■ Description of the task:
Can you reproduce each of the records below word for word?

■ Records for the exercise:
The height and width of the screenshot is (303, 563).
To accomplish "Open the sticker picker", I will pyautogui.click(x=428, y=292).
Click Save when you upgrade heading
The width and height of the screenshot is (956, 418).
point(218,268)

■ Task result:
The height and width of the screenshot is (303, 563).
To accomplish "Open the sticker picker", I will pyautogui.click(x=428, y=292).
Click Save when you upgrade heading
The width and height of the screenshot is (956, 418).
point(218,268)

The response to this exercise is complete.